Extracted text:
2. Therapeutic Monitoring

EEG monitoring with SITE devices presents an unprecedented opportunity for therapeutic monitoring. Continuous EEG screening and automated cloud-based analysis provide real-time access to therapeutic responses, not possible with routine laboratory-based EEG. For example, after establishing baseline TBR or alpha peak frequency for an ADHD patient, the effects of medication or cognitive behavioral therapy on the EEG may be assessed immediately, allowing for timely provider intervention. Similarly, instead of repeated polysomnograms or following oxygen saturation to assess the efficacy of OSA treatments, SITE EEG may provide both nightly sleep staging as well as verification of improved waking cerebral function and alertness, which is the ultimate goal of OSA treatment.

Given records:
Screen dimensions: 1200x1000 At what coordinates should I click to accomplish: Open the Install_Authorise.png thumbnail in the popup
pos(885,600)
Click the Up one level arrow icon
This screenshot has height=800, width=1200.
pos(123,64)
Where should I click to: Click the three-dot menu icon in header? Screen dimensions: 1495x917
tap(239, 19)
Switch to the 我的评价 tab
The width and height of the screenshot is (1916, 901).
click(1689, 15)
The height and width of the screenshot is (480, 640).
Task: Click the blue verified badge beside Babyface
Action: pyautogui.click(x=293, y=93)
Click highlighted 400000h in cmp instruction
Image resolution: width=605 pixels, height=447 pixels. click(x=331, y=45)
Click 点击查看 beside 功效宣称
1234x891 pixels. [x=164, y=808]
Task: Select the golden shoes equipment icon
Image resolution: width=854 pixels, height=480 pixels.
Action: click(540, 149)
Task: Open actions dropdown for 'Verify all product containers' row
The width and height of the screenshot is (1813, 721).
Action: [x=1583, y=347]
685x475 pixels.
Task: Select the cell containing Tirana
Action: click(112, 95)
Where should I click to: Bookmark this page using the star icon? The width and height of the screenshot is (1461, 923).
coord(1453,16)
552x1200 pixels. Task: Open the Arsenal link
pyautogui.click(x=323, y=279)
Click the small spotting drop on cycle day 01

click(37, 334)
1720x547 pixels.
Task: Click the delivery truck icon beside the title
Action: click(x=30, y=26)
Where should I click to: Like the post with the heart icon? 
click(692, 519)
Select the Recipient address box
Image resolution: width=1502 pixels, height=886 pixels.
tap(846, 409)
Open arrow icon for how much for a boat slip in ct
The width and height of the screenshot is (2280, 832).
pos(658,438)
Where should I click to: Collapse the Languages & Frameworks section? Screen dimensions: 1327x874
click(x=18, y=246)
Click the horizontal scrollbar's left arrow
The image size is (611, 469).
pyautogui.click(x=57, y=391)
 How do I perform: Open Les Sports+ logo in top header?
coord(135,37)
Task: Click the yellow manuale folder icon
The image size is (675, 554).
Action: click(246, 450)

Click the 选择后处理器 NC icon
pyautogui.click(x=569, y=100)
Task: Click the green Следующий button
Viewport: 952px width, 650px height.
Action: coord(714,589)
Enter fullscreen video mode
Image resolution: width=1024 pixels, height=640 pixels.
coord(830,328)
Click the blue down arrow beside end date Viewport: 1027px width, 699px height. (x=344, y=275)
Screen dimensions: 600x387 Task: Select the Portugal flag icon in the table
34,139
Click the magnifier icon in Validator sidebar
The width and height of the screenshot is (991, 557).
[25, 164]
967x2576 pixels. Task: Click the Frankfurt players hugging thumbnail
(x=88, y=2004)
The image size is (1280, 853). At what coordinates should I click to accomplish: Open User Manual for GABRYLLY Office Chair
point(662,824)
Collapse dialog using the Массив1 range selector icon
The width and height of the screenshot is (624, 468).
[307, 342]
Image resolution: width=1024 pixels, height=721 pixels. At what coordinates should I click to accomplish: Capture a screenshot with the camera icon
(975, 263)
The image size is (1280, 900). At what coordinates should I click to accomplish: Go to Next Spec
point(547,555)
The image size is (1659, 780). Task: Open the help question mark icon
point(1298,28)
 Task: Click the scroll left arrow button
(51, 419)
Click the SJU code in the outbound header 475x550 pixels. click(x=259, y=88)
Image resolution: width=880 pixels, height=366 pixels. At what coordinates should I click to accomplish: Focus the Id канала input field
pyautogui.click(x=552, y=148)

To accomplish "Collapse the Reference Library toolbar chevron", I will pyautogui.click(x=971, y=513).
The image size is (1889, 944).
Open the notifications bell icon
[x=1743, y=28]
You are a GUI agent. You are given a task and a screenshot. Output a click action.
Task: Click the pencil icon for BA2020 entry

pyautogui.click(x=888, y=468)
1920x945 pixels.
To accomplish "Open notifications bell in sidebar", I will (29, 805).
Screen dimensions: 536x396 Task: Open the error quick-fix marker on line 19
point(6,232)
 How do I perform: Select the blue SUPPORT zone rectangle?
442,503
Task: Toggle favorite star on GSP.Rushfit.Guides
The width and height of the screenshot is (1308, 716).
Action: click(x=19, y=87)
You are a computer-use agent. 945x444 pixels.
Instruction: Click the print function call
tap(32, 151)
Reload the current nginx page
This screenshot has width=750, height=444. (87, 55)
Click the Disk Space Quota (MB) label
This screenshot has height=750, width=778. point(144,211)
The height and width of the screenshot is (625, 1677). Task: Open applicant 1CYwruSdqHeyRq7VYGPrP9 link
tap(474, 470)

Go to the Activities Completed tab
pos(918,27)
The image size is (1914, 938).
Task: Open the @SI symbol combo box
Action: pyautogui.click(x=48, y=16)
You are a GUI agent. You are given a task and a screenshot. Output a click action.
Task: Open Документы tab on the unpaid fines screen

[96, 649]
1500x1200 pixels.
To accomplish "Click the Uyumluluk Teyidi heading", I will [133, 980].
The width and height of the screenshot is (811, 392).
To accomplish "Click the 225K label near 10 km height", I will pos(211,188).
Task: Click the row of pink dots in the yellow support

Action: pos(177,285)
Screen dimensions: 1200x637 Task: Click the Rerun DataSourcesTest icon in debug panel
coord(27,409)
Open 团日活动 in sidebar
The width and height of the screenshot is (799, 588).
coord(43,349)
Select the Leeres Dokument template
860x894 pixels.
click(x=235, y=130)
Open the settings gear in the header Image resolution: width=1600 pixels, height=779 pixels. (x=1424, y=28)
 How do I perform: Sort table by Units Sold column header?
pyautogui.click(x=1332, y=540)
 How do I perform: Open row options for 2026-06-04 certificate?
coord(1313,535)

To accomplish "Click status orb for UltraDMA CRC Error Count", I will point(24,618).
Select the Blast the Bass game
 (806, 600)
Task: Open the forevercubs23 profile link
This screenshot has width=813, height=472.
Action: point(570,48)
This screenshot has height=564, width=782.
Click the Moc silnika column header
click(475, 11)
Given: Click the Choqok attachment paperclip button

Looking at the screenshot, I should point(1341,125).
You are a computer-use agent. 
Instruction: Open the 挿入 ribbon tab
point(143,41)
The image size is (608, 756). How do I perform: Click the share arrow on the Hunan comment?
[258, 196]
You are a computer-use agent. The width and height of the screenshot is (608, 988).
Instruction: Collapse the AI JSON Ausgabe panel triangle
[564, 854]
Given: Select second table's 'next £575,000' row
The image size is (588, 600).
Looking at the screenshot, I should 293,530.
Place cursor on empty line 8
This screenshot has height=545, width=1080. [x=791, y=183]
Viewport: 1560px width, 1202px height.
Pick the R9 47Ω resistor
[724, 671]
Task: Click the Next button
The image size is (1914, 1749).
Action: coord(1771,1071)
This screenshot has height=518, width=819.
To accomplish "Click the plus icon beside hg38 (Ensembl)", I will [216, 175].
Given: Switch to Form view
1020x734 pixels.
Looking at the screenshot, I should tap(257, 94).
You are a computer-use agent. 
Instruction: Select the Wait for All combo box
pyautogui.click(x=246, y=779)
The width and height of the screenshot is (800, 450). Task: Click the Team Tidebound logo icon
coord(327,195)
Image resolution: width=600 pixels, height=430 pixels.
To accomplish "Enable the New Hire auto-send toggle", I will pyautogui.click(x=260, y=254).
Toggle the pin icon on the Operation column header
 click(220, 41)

Task directions:
Decide whether each statement agrees with the text on therapeutic monitoring above, answering yes or no and quoting the deciding words of the text. (a) Routine laboratory-based EEG gives real-time access to therapeutic responses. (b) For an ADHD patient, a baseline TBR or alpha peak frequency is established first. (c) Improved waking cerebral function and alertness is the ultimate goal of OSA treatment.

Answer to this task:
(a) No: "Continuous EEG screening and automated cloud-based analysis provide real-time access to therapeutic responses, not possible with routine laboratory-based EEG."
(b) Yes: "after establishing baseline TBR or alpha peak frequency for an ADHD patient"
(c) Yes: "verification of improved waking cerebral function and alertness, which is the ultimate goal of OSA treatment"